Veritaseum isn’t backing down from the U.S. Securities and Exchange Commission, as the number of enforcement actions related to the 2017 ICO craze continue to pile up. 

The SEC filed an emergency lawsuit last week against Veritaseum in a New York federal court and obtained a temporary restraining order to freeze $8 million in remaining ICO funds held by Veritaseum and CEO Reginald Middleton.

Yesterday, Middleton made public his company’s response to the SEC’s lawsuit—a 423-page document that attempts to answer the Commission’s allegations that Veritaseum conducted an unregistered securities offering and subsequently moved $2 million in an attempt to dissipate funds after being served with a Wells notice on August 12.

Kik denies (almost) everything 

Much like the few other crypto startups, such as Kik, that are challenging the SEC’s allegations in court rather than settling their charges, Veritaseum’s response insists that the company’s VERI tokens do not represent securities. Further, the company claims that the movement of 10,000 Ether (worth $2 million at the time) in ICO funds after being notified of the enforcement action "was merely the funding of Veritaseum’s ongoing business operations."

In its filing, Veritaseum is asking the court to unfreeze its assets and lif the TRO. "The temporary freeze in this case has already caused significant harm to the holders of Veritaseum’s utility tokens, the very people the SEC is purportedly seeking to protect," Veritaseum said in its response. Potential harm to token holders is the very same line of reasoning that Kik, perhaps not coincidentally, used in its initial response to the SEC’s Well notice.

A token misunderstanding

The SEC’s investigation of Veritaseum began in the summer of 2017, during which Veritaseum raised $14.8 million in a crowdsale lasting from 2017 into early 2018. The lawsuit alleges that funds were raised on the premise that VERI was a utility token providing access to "products ready to go to market that would replace brokers, banks, and hedge funds."

According to the SEC, the company mischaracterized VERI tokens as utility tokens, manipulated the market for VERI Tokens, and attempted to dissipate ICO funds after receiving the Wells notice.

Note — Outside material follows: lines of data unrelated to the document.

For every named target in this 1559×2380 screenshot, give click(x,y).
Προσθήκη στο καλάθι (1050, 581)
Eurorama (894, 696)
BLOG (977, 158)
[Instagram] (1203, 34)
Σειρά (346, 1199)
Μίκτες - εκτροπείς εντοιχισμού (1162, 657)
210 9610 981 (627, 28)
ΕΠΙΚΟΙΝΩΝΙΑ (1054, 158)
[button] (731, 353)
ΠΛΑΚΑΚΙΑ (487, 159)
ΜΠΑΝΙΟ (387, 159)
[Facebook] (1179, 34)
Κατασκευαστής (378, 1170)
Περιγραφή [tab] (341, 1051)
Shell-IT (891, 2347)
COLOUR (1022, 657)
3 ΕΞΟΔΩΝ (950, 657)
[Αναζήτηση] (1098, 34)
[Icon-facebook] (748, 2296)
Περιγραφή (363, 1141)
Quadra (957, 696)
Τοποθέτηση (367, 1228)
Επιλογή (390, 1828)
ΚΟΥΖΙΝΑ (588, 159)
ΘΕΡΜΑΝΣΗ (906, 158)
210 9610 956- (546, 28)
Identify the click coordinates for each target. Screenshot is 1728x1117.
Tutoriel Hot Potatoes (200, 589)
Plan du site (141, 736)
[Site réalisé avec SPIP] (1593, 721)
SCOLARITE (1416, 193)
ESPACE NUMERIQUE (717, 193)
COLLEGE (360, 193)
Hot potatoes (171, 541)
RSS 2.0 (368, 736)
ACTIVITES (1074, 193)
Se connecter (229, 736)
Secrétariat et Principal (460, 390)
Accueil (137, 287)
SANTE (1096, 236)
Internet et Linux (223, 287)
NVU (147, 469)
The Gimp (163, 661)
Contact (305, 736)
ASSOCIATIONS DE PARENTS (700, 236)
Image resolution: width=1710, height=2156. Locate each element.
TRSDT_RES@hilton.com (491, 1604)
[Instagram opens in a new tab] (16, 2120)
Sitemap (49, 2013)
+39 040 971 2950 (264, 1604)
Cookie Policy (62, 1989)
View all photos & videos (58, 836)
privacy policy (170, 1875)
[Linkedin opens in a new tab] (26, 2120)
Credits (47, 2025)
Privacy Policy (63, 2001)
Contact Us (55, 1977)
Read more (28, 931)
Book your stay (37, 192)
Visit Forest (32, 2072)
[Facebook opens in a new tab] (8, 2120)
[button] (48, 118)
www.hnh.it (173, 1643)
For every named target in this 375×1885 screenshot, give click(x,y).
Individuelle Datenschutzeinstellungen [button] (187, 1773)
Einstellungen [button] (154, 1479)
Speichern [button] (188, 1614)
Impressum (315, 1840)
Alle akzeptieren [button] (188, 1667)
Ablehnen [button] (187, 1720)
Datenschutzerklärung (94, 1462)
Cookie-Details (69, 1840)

Veritaseum describes itself as enabling "software-driven P2P capital markets without brokerages, banks or traditional exchanges." Products include VeADIR: Veritaseum Autonomous Dynamic Interactive Research, which pays Veritaseum for "real world research," a vehicle for renting VERI tokens, subtoken creation, and access to the Financial Machine portfolio.

Named for Veritas, the Roman goddess of truth, Veritaseum and its executives appear to think their version of the truth will outweigh the SEC's in court.